▸ **Stored items**:
▼

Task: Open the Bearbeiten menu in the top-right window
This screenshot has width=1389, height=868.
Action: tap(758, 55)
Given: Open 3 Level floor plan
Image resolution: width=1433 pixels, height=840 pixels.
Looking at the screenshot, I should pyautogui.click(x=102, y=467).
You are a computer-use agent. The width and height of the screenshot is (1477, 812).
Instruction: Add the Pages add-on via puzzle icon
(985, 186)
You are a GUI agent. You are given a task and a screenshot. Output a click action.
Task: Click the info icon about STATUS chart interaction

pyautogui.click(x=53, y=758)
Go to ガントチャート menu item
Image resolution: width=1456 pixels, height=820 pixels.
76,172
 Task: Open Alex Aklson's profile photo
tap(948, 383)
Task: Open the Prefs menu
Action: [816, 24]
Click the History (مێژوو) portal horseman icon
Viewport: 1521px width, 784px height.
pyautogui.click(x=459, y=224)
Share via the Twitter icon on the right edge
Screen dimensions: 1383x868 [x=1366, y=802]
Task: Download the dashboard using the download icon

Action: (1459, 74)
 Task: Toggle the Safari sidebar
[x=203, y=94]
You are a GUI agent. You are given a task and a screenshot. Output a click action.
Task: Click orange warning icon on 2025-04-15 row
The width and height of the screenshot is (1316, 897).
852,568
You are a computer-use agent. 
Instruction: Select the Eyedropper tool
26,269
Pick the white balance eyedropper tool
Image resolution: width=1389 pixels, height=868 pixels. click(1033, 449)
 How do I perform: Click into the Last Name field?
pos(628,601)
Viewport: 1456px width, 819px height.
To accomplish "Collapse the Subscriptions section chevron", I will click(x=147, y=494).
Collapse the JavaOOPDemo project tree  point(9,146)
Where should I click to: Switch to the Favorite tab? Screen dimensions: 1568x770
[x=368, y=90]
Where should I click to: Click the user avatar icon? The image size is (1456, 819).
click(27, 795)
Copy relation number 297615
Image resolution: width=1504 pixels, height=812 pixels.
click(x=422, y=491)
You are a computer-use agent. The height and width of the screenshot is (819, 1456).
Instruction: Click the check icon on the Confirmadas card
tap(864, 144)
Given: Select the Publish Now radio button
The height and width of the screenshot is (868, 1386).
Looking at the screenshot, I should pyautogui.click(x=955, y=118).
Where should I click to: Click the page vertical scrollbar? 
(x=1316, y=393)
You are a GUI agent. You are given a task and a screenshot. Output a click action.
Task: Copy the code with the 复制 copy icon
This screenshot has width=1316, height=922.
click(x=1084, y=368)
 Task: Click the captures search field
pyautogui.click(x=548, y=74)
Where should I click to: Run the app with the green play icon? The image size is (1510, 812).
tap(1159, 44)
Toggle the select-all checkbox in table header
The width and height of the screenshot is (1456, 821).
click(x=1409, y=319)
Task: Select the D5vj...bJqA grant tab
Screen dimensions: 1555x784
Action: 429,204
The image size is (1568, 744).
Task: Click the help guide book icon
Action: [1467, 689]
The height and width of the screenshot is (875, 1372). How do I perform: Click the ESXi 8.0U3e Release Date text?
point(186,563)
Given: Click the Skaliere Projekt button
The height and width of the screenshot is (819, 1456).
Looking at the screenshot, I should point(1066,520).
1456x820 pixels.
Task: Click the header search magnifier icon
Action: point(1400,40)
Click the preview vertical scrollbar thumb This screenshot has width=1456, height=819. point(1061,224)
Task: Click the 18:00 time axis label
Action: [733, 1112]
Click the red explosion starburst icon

▲

▸ **ACTIVITY**: Write out, please, only the lines from the one with "This screenshot has width=1316, height=922." through the last line above, both included and unchanged.

▸ **OUTPUT OF THE EXERCISE**:
This screenshot has width=1316, height=922.
click(x=1084, y=368)
 Task: Click the captures search field
pyautogui.click(x=548, y=74)
Where should I click to: Run the app with the green play icon? The image size is (1510, 812).
tap(1159, 44)
Toggle the select-all checkbox in table header
The width and height of the screenshot is (1456, 821).
click(x=1409, y=319)
Task: Select the D5vj...bJqA grant tab
Screen dimensions: 1555x784
Action: 429,204
The image size is (1568, 744).
Task: Click the help guide book icon
Action: [1467, 689]
The height and width of the screenshot is (875, 1372). How do I perform: Click the ESXi 8.0U3e Release Date text?
point(186,563)
Given: Click the Skaliere Projekt button
The height and width of the screenshot is (819, 1456).
Looking at the screenshot, I should point(1066,520).
1456x820 pixels.
Task: Click the header search magnifier icon
Action: point(1400,40)
Click the preview vertical scrollbar thumb This screenshot has width=1456, height=819. point(1061,224)
Task: Click the 18:00 time axis label
Action: [733, 1112]
Click the red explosion starburst icon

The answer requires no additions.